-- Source extract --
+ + +
Kruskal's Algorithm: A Comprehensive Guide
Kruskal's Algorithm is a greedy algorithm used to find the minimum spanning tree (MST) for a weighted undirected graph. A minimum spanning tree is a subset of the edges that connects all vertices together with the minimum total edge weight, without any cycles.
How Kruskal's Algorithm Works
- Sort all the edges in non-decreasing order of their weight.
- Pick the smallest edge. Check if it forms a cycle with the spanning tree formed so far. If not, include this edge. Otherwise, discard it.
- Repeat step 2 until there are (V-1) edges in the spanning tree, where V is the number of vertices.
Implementation in Java
Here's a basic implementation of Kruskal's Algorithm in Java:
import java.util.*;
class Edge implements Comparable<Edge> {
int src, dest, weight;
public int compareTo(Edge compareEdge) {
return this.weight - compareEdge.weight;
}
}
class Subset {
int parent, rank;
}
class Graph {
int V, E;
Edge[] edge;
Graph(int v, int e) {
V = v;
E = e;
edge = new Edge[E];
for (int i = 0; i < e; ++i)
+ + +
-- Dataset content --
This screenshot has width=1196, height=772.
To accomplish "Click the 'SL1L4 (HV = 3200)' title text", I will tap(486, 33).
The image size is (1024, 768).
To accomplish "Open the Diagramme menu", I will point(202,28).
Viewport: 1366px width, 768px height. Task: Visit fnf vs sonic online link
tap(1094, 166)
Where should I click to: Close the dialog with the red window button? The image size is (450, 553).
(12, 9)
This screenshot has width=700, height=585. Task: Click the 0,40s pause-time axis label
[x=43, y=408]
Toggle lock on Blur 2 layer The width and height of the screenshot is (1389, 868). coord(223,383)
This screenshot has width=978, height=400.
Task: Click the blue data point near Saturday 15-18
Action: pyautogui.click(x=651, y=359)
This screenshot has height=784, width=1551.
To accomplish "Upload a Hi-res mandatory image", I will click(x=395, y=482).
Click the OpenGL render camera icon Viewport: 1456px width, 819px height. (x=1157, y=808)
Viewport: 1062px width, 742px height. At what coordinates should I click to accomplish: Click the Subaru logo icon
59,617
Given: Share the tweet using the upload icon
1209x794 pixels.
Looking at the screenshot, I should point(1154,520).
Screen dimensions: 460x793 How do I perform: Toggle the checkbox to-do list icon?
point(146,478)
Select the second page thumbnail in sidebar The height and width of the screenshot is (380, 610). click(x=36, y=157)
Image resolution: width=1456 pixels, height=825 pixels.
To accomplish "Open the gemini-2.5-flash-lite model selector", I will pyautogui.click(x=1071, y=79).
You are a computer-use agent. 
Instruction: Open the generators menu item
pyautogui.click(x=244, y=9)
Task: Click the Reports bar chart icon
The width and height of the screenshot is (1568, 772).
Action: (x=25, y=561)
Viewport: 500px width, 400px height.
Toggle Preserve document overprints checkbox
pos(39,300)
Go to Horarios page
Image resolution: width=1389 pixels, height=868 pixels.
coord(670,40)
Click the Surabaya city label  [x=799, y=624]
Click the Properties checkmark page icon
+ + +
-- Aim of the task --
Print the section of the Kruskal's algorithm guide from "Kruskal's Algorithm: A" to "Otherwise, discard it.". The listing has no connection to the Kruskal's algorithm guide.

-- Written solution --
Kruskal's Algorithm: A Comprehensive Guide
Kruskal's Algorithm is a greedy algorithm used to find the minimum spanning tree (MST) for a weighted undirected graph. A minimum spanning tree is a subset of the edges that connects all vertices together with the minimum total edge weight, without any cycles.
How Kruskal's Algorithm Works
- Sort all the edges in non-decreasing order of their weight.
- Pick the smallest edge. Check if it forms a cycle with the spanning tree formed so far. If not, include this edge. Otherwise, discard it.